WHAT TO WORK ON →
Word for word, transcribe every line from the one holding "You are a computer-use" through the end of the records, but not the pictures.

STORED DATA →
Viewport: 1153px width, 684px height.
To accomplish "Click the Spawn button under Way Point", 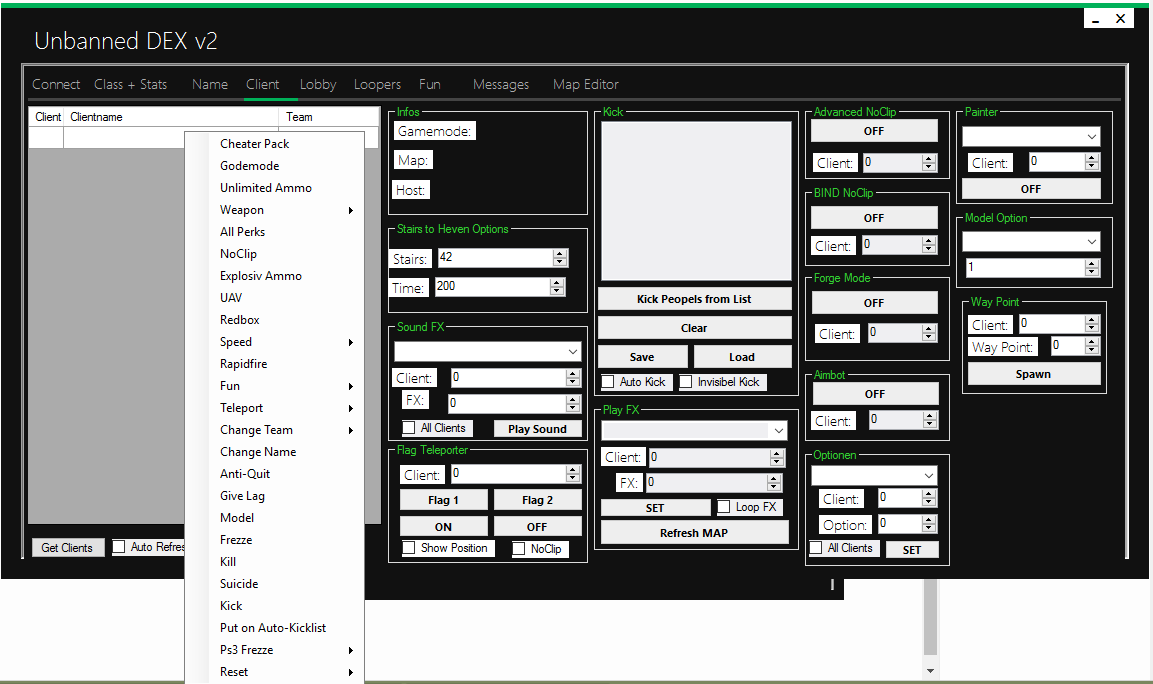I will pos(1033,374).
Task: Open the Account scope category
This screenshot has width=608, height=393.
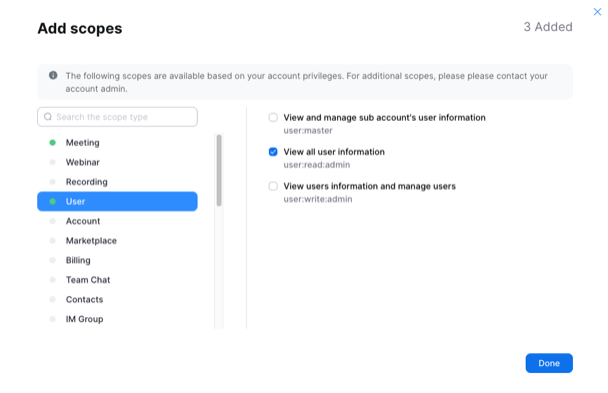Action: [x=117, y=221]
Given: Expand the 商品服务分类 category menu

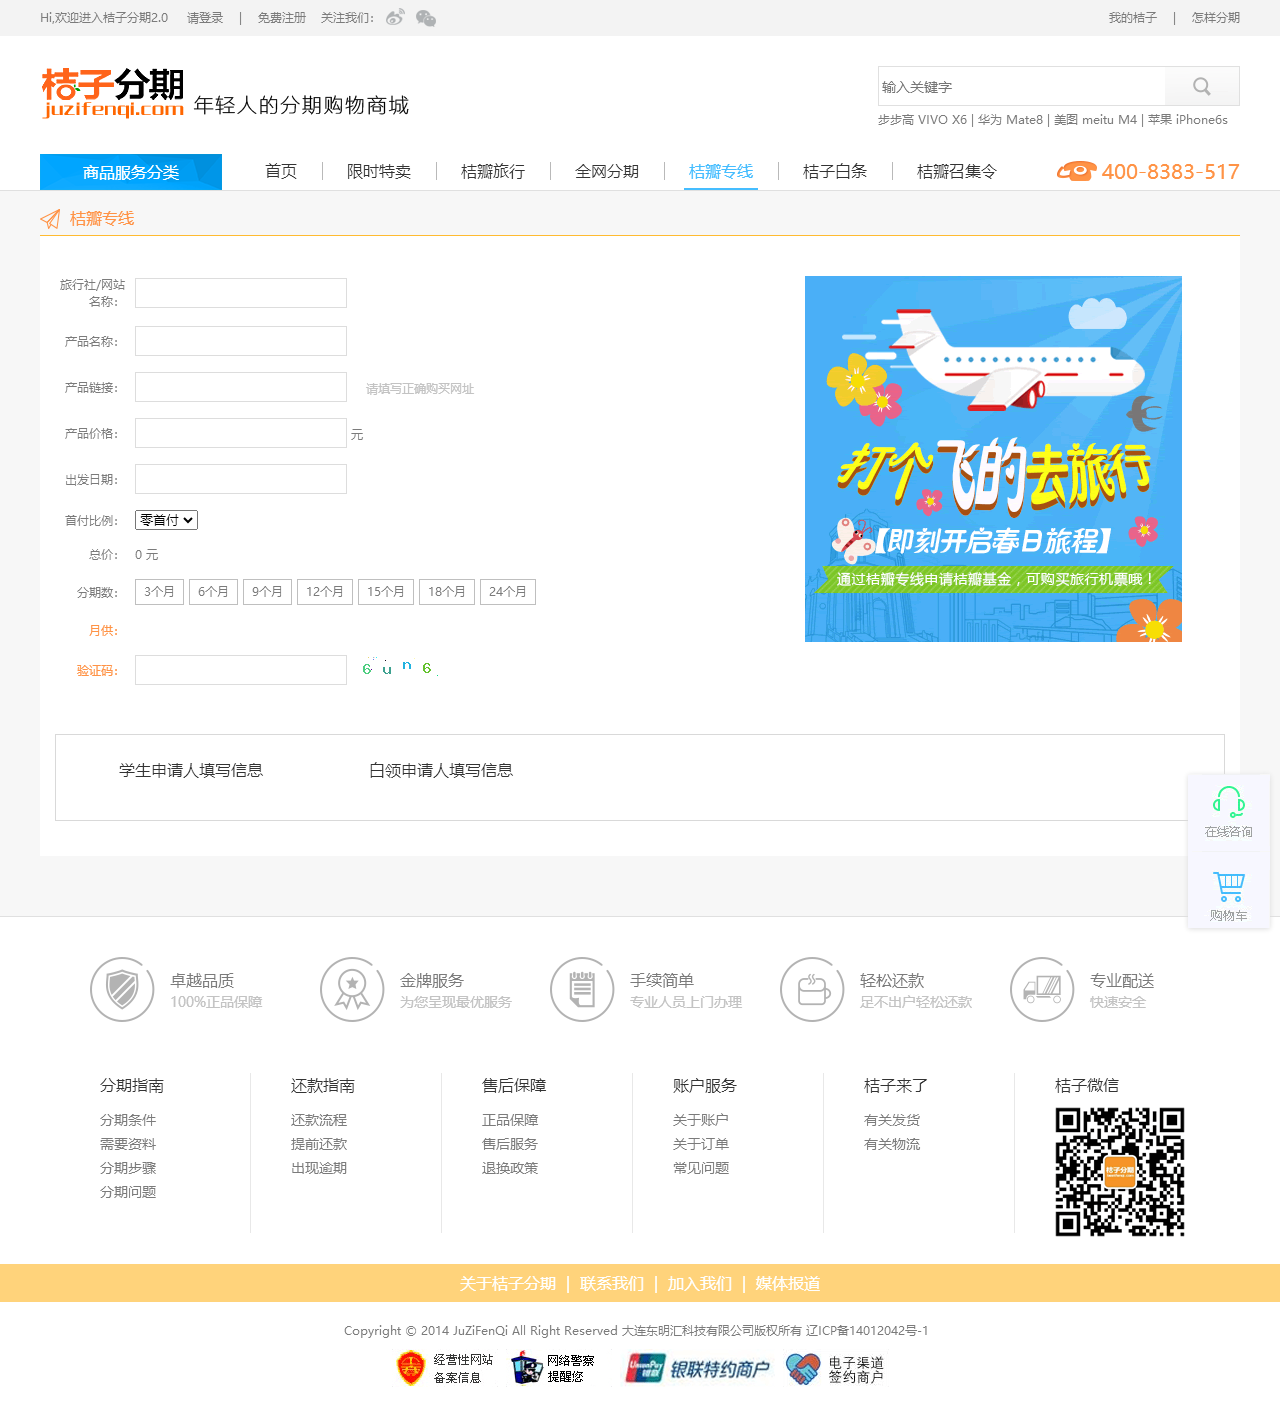Looking at the screenshot, I should tap(131, 172).
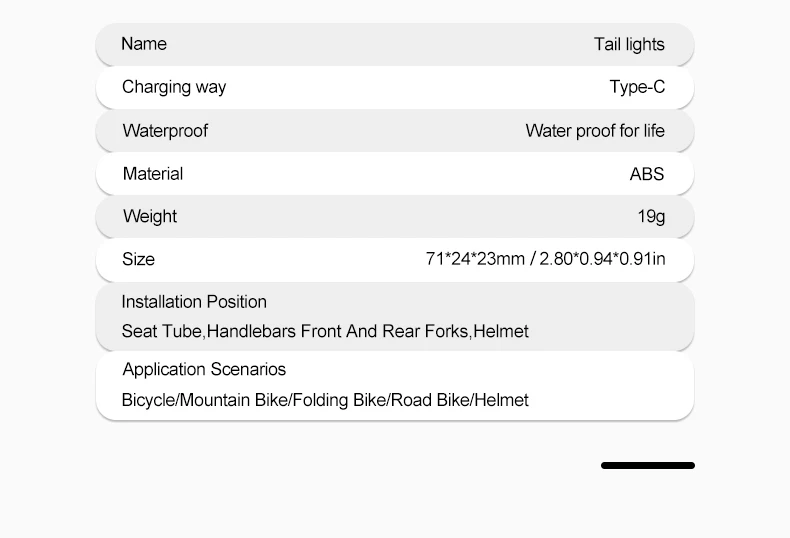Click the black horizontal bar
Image resolution: width=790 pixels, height=538 pixels.
click(x=648, y=465)
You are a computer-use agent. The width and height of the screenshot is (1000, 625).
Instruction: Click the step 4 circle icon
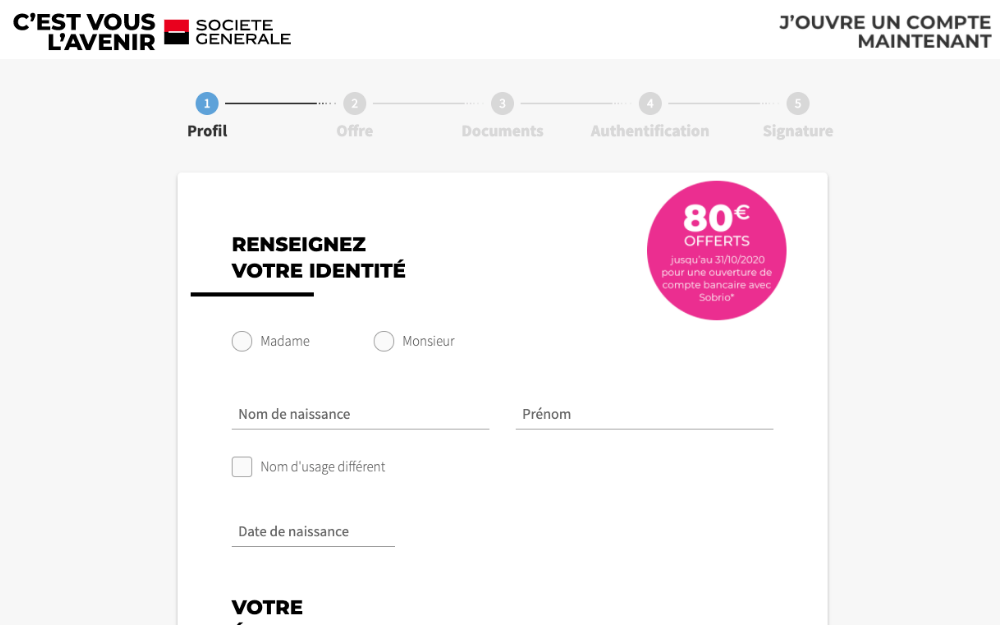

ANSWER SECTION →
You are a computer-use agent. The width and height of the screenshot is (1000, 625).
Instruction: Click the step 4 circle icon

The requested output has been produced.